Baxter v. Curtis Industries, Inc., 201 F. Supp. 100 (N.D. Ohio 1962)

US District Court for the Northern District of Ohio - 201 F. Supp. 100 (N.D. Ohio 1962)
January 18, 1962

201 F. Supp. 100 (1962)

Jesse BAXTER, Plaintiff,

Civ. A. No. 37232.

United States District Court N. D. Ohio, E. D.

January 18, 1962.

Harry A. Blachman, Cleveland, Ohio, for plaintiff.

Fred Ornstein, Cleveland, Ohio, for defendant.

GREEN, District Judge.

This matter is before the Court on the motion of Curtis Industries to dismiss a complaint filed against it by Jesse Baxter, alleging violations of 17 U.S.C. § 101. Baxter alleges that he is the holder of copyrights to certain books containing key code information on Volkswagen automobiles, and that Curtis is infringing thereon by the publication and sale of certain booklets containing similar information and has done so continuously since about February, 1958.

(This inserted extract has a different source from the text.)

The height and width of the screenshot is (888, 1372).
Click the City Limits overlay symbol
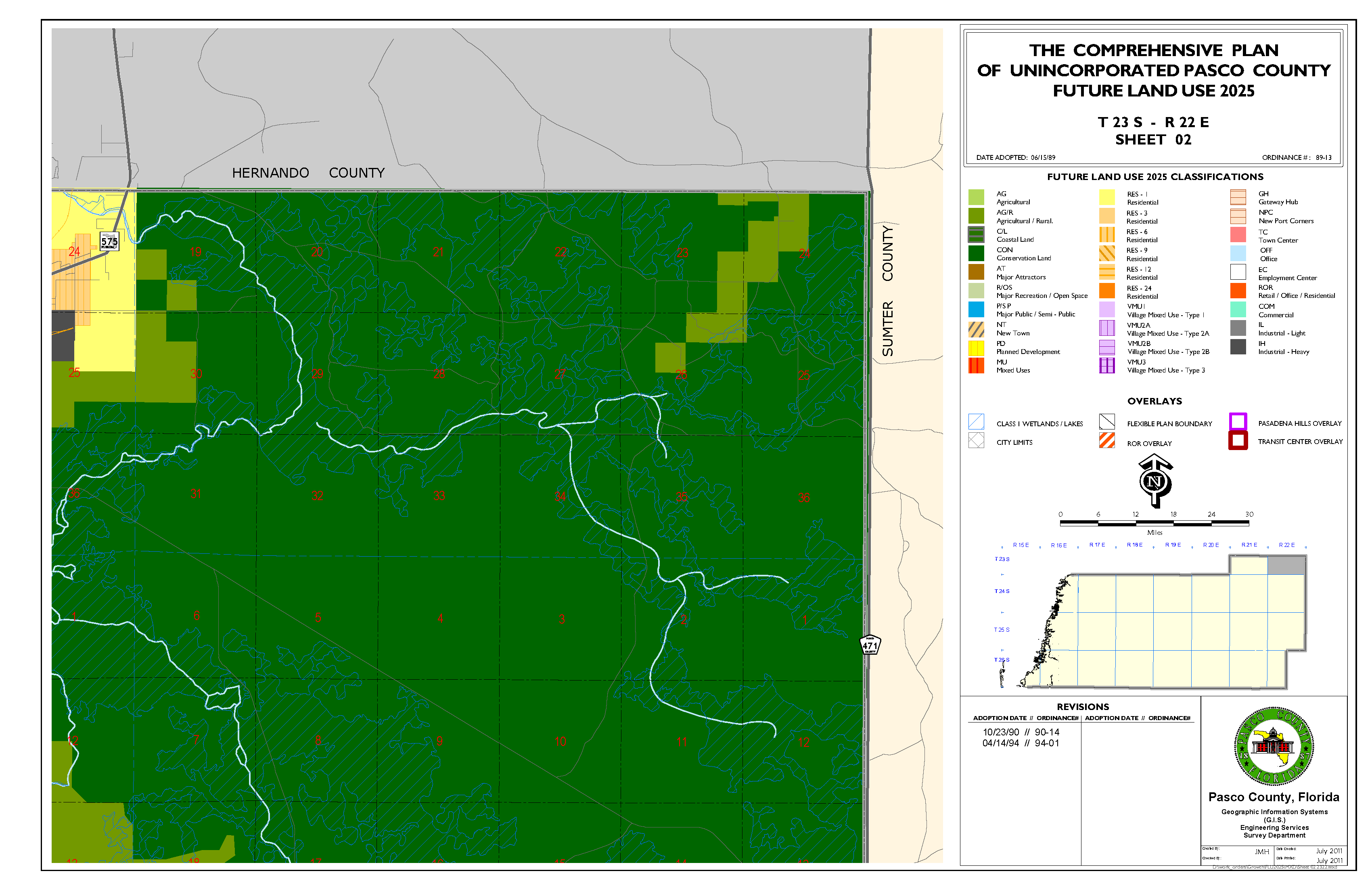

The motion to dismiss is predicated on the proposition that this action is barred by the applicable statute of limitations, 17 U.S.C. § 115(b). That code section provides:

"No civil action shall be maintained under the provisions of this title unless the same is commenced within three years after the claim accrued."

The complaint in this case was filed September 21, 1961.

Section 115(b) was enacted on September 7, 1957, effective September 7, 1958. Prior thereto, the time in which an infringement action could be brought was governed by the limitation prescribed for the class of actions to which the infringement action belonged, by the law of the state where the action was brought. Brady v. Daly, 175 U.S. 148, 20 S. Ct. 62, 44 L. Ed. 109 (1899); McCaleb v. Fox Film Corp., 299 F. 48 (C.A. 5, 1924); Pathe Exchange, Inc. v. Dalke, 49 F.2d 161 (C.A. 4, 1931). This created a wide diversity in limitations, and promoted "forum shopping" in infringement actions. It was to cure that evil *101 this general limitation was adopted. 1957 U.S.Code Cong. & Adm.News, p. 1961.

The determinative issue in this case is, quite clearly, whether the three-year limitation of Sec. 115(b) begins to run from the date of initial infringement, or dates from the last infringing act. If the former, then this action is barred by the passage of time.

A study of the legislative history is often of assistance in arriving at a proper determination of a statute's application. Senate Report 1014 states:

"The committee wishes to emphasize that it is the committee's intention that the statute of limitations contained in this bill, is to extend to the remedy of the person affected thereby, and not to his substantive rights." 1957 U.S.Code Cong. & Adm.News, p. 1963.

The Senate Report also embodies a portion of the House Report (No. 150), which similarly indicates that the limitations provision was designed to be remedial in nature.

Prior to the 1957 amendment the weight of authority, applying state statutes of limitation, was that the limitation ran from the last infringing act.

In Cain v. Universal Pictures Co., 47 F. Supp. 1013 (S.D.Cal., 1942), the Court held that acts of infringement continued while a motion picture was being exhibited. There one of the defendants was a script writer for the film. Judge Yankwich concluded that although the writer's direct activity ceased with the delivery of the script, as it was intended that the script would be the basis for the film and the film would be shown continuously, the script writer's infringement carried on while the film was on exhibition.

In the same Circuit, an action for injunction and damages instituted thirteen years after the initial infringing act but within nine months of the last infringing act, was held not barred by laches or limitations. Hampton v. Paramount Pictures, 279 F.2d 100 (C.A. 9, 1960).

Based on the foregoing, it appears that prior to the 1957 Amendment of Sec. 115 (b) the rule as to copyright infringement actions was, that the period of limitation began from the date of the last infringing act.

It is the opinion of the Court that the amendment was not intended to, and did not, change this basic concept. It simply made uniform a three-year limitation dating from the last act of infringement, in place of the multitude of state limitation periods. It is a remedial measure and should operate as such.

The complaint alleged a continuous infringement from February 1958 to the date of the complaint. There is no denial of this allegation by the defendant, and it must be presumed true for the purposes of this motion.

17 U.S.C. § 115(b) may limit the period of time in which damages are recoverable in this case, but by reason of the interpretation that the alleged infringement is continuous, the motion to dismiss is denied.